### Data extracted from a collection
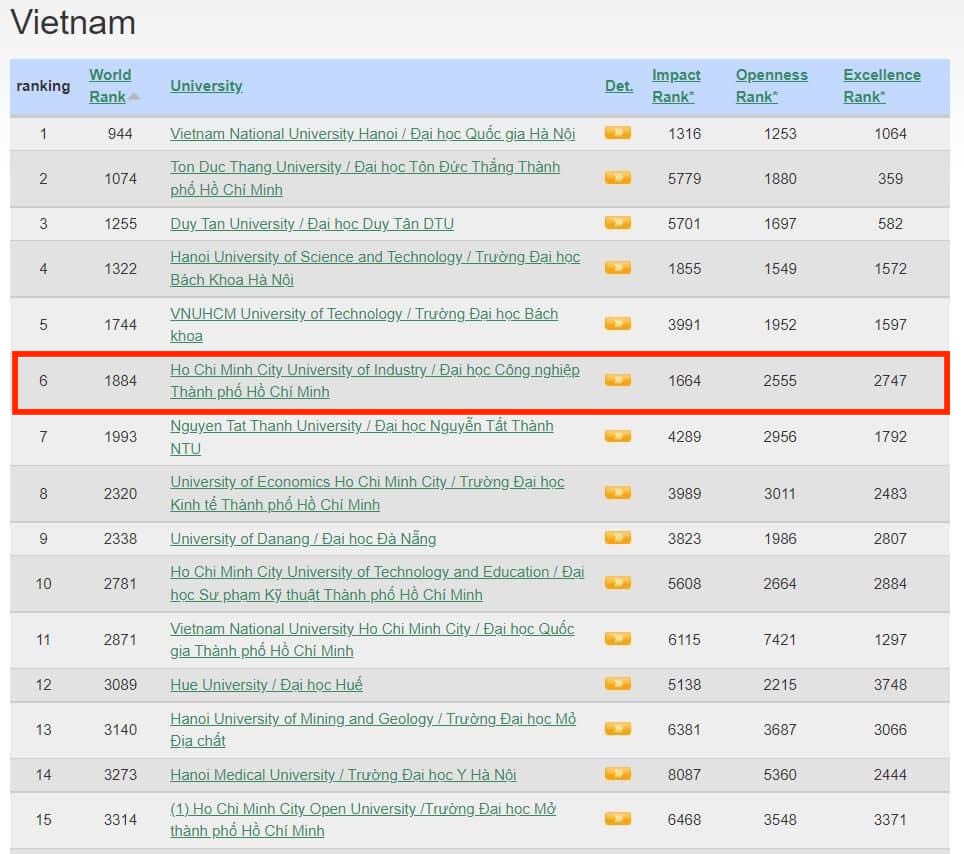
Task: Click the details icon for Ton Duc Thang University
Action: (x=617, y=178)
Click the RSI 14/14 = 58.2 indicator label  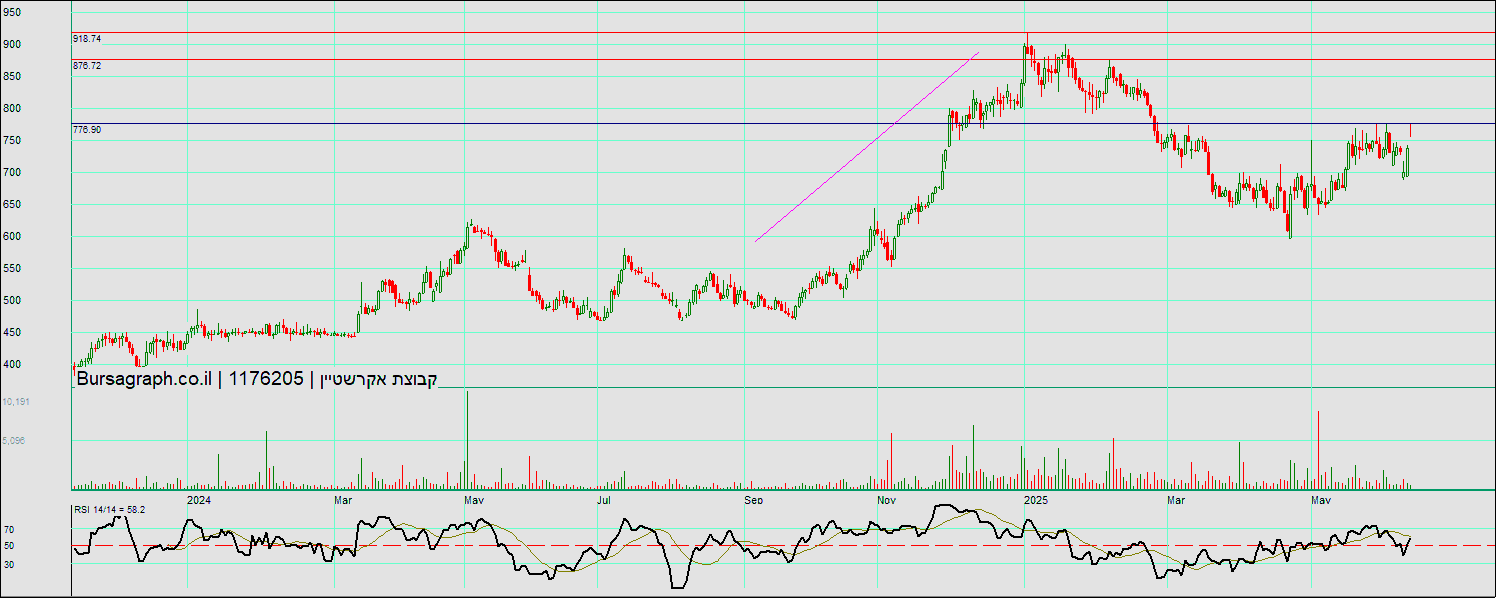(x=109, y=509)
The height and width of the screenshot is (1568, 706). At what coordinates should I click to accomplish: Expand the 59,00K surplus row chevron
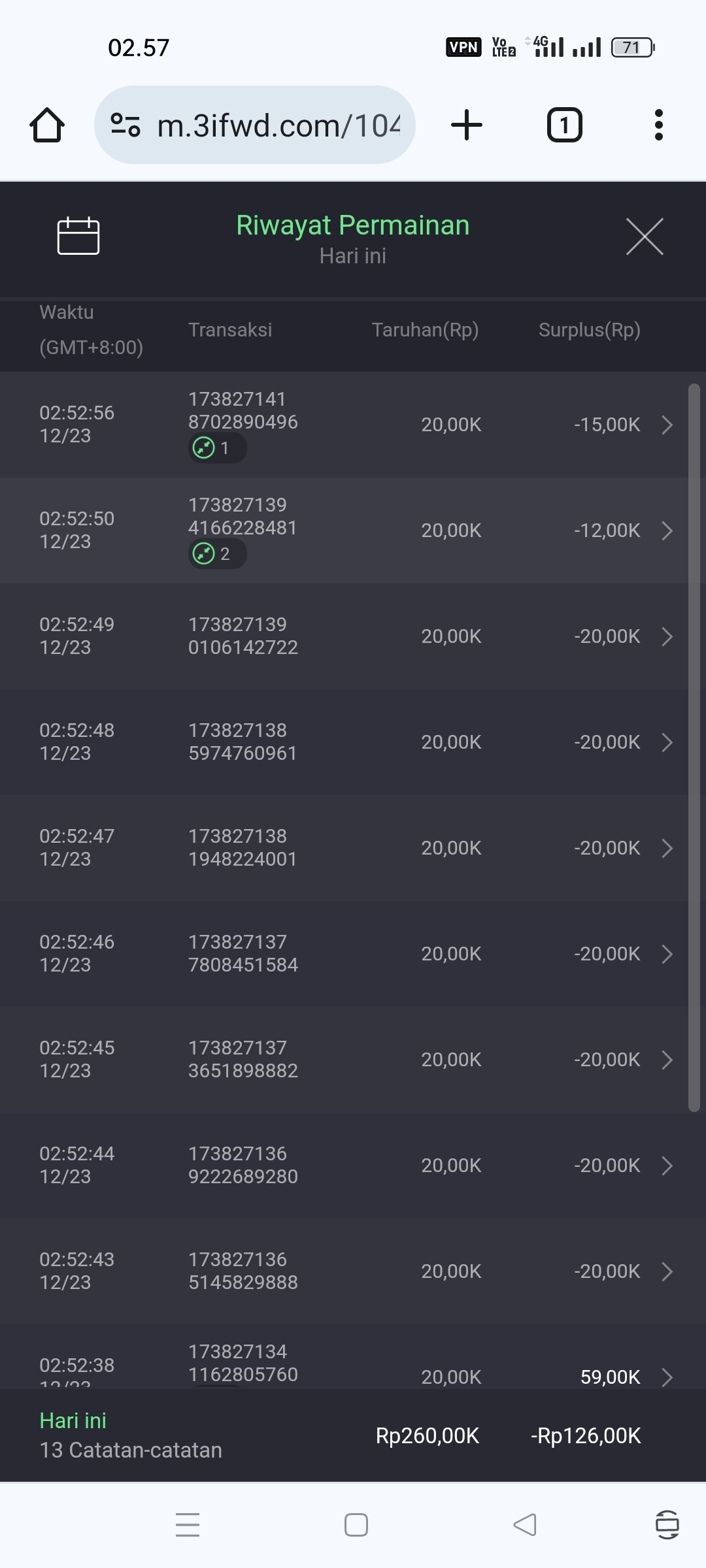point(667,1377)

### Aim of the task
Turn everything from the line containing "The height and" down to the end of the records into a numbered list, skipping blank lines. Leave the pictures out of the answer.

### Correct response
1. The height and width of the screenshot is (1568, 706). At what coordinates should I click to accomplish: Expand the 59,00K surplus row chevron
2. point(667,1377)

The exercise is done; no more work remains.